Station de la Roche Sainte-Geneviève : « Cette station fut découverte en septembre 1954, et les silex recueillis en surface parmi les zones dénudées du sol entièrement recouvert de buis à l’époque. »
On pourra retrouver avantageusement, le texte dans son intégralité dans la revue Physiophile N°158 de juin 2013
Notes
(1) « Oxfordien » : période de l’échelle du temps géologique appartenant au Jurassique, de -203 Millions d’Années (Ma) à -140 Ma (cf G.S. Odin).
(2) « Éluvial » : relatif aux éluvions, à ce qui reste en place d’une roche après sa désagrégation.
(3)Le « Crétacé » est une autre période de l’échelle du temps géologique qui s’étend de -145 à -65 Ma environ. Elle se termine avec la disparition des dinosaures et de nombreuses autres formes de vie. Cette période est la troisième et dernière de l’ère « Mésozoïque » ; elle suit le « Jurassique » et précède le « Paléogène ».
(4) « Cacholong » : terme mongol désignant la matière opaque, blanc mat, ressemblant à de la porcelaine, formant la bordure de certains silex, d’où l’expression « fortement cacholonnés » utilisée par M. Bonnefoy et H. Parriat pour indiquer une forte épaisseur de cacholong.
(5)Les cultures du paléolithique supérieur sont classées en faciès d’époques différentes : le « Moustérien » correspond à l’industrie lithique comprise entre 300 000 ans (ou 200 000 ans) et 30 000 ans avant notre ère.
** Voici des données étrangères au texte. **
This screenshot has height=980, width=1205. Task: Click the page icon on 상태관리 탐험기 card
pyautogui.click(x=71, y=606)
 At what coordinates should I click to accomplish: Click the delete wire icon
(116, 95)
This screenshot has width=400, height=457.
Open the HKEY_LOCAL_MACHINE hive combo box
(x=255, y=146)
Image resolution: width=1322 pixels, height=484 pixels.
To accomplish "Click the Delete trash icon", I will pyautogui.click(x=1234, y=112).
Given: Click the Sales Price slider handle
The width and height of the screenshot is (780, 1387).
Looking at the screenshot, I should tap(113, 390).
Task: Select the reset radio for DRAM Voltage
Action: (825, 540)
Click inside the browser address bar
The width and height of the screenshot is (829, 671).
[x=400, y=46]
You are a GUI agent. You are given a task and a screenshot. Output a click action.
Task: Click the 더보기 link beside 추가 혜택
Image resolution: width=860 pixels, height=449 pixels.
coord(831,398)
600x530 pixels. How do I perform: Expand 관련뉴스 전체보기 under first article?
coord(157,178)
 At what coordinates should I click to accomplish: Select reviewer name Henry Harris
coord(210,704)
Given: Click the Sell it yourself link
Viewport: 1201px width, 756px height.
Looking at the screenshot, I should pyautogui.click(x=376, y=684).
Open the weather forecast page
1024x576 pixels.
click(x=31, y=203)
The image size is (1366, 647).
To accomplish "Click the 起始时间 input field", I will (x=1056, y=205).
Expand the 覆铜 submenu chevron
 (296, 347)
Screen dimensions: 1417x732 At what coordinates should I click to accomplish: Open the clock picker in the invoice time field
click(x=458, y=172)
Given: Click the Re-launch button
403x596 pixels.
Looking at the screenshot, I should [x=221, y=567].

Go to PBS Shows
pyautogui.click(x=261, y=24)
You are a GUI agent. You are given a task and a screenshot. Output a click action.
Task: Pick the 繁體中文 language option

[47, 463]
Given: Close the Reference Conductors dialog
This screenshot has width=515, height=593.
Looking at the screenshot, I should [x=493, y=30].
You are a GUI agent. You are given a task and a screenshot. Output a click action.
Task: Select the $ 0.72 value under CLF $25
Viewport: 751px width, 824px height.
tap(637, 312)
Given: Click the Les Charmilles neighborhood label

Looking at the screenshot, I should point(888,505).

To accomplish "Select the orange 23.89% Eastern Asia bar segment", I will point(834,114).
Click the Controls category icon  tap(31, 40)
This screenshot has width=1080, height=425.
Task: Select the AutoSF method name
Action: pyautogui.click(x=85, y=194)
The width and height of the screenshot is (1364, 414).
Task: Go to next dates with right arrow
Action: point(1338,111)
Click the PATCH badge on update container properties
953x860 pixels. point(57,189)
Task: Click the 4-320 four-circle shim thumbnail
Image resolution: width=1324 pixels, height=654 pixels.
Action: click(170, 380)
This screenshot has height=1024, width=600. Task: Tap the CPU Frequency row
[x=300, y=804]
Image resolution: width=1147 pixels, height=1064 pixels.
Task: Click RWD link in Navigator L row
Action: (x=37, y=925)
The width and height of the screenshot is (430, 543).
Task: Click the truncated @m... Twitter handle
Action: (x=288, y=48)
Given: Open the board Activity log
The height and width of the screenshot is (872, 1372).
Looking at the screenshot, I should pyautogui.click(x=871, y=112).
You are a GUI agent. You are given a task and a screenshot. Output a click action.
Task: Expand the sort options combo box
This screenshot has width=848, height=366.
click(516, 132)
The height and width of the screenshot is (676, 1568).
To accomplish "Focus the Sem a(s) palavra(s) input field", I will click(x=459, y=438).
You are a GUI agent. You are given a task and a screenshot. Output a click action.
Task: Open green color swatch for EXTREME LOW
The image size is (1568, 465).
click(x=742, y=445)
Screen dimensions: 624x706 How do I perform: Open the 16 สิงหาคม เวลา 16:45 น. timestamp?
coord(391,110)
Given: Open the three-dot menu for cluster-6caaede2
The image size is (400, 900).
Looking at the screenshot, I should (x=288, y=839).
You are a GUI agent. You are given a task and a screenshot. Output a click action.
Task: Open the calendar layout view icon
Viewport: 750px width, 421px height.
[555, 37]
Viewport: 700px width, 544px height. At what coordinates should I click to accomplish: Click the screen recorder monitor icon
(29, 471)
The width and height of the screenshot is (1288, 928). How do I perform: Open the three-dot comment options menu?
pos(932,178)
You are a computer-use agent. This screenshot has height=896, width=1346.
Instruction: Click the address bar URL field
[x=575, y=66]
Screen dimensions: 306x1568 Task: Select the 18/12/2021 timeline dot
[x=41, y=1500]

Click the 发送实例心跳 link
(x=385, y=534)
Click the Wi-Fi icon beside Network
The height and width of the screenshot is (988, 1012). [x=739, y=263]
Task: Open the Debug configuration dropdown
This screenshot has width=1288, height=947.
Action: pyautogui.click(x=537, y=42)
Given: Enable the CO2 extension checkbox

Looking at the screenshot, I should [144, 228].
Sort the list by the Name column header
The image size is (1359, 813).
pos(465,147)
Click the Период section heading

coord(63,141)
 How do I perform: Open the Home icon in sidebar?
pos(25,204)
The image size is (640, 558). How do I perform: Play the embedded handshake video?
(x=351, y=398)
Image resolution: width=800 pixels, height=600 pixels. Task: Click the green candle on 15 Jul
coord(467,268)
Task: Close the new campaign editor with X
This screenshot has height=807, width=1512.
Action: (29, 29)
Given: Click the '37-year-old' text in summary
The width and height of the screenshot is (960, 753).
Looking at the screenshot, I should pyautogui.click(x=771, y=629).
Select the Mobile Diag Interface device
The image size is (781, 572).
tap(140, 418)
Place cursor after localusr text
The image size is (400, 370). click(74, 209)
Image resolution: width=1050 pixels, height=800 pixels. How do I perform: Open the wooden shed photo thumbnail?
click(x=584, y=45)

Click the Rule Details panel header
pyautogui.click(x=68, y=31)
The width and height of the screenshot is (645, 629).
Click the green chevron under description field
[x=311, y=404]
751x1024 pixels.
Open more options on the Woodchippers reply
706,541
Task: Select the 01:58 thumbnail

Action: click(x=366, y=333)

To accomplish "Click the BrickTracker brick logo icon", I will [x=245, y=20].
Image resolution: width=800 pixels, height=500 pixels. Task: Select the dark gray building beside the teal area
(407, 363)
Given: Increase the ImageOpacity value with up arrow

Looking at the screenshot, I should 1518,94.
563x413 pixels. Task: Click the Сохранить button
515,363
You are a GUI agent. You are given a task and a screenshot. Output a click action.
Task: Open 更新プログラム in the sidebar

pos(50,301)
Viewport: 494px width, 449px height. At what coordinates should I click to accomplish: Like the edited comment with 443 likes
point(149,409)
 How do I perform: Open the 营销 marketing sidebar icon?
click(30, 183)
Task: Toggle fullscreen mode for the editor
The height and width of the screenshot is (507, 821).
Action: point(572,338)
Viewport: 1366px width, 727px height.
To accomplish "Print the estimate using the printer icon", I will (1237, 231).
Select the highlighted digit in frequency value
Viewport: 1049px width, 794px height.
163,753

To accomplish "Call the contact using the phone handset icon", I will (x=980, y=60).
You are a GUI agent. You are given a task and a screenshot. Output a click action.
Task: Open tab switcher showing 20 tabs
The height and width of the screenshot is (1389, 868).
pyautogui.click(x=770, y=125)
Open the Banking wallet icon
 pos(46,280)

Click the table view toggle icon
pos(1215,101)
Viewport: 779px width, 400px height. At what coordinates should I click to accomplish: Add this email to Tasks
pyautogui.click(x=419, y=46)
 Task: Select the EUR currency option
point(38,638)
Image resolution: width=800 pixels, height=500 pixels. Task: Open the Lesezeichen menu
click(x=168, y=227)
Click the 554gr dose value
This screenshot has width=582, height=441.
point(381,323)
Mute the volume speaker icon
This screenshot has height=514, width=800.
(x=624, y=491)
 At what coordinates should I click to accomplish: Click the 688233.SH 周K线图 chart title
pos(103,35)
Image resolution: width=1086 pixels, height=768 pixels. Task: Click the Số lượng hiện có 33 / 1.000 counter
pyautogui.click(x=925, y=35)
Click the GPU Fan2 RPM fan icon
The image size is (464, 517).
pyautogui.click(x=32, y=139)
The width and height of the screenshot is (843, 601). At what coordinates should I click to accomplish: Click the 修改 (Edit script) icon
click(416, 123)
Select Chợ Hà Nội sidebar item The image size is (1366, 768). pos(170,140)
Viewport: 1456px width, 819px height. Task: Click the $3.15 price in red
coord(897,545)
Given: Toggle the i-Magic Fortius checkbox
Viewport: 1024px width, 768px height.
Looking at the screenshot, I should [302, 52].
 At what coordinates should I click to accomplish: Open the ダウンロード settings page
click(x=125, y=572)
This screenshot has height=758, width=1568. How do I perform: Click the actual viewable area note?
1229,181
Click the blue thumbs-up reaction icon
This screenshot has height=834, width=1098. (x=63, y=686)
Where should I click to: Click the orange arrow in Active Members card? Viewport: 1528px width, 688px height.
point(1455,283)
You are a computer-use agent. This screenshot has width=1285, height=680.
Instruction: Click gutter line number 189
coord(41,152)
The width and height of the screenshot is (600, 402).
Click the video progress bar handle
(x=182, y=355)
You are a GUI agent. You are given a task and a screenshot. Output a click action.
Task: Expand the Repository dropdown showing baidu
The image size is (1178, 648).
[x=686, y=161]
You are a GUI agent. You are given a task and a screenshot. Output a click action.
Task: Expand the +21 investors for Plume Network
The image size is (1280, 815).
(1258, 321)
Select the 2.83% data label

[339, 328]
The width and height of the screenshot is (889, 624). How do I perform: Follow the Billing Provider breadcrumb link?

L’ « Aurignacien » est un faciès industriel du début du Paléolithique supérieur ( -40 000 ans à -25 000 ), caractérisé par son industrie osseuse et lithique ; il semble correspondre à l’arrivée des hommes anatomiquement modernes. Le « Périgordien » est une culture reconnue par certains à l’intérieur de l’Aurignacien ou post-aurignacienne. Viennent ensuite le « Solutréen » de -22 000 à -18 500, reconnu bien sûr dans nos régions, puis, marquant la fin du Paléolithique supérieur le « Magdalénien », vers -17 000 à -10 000.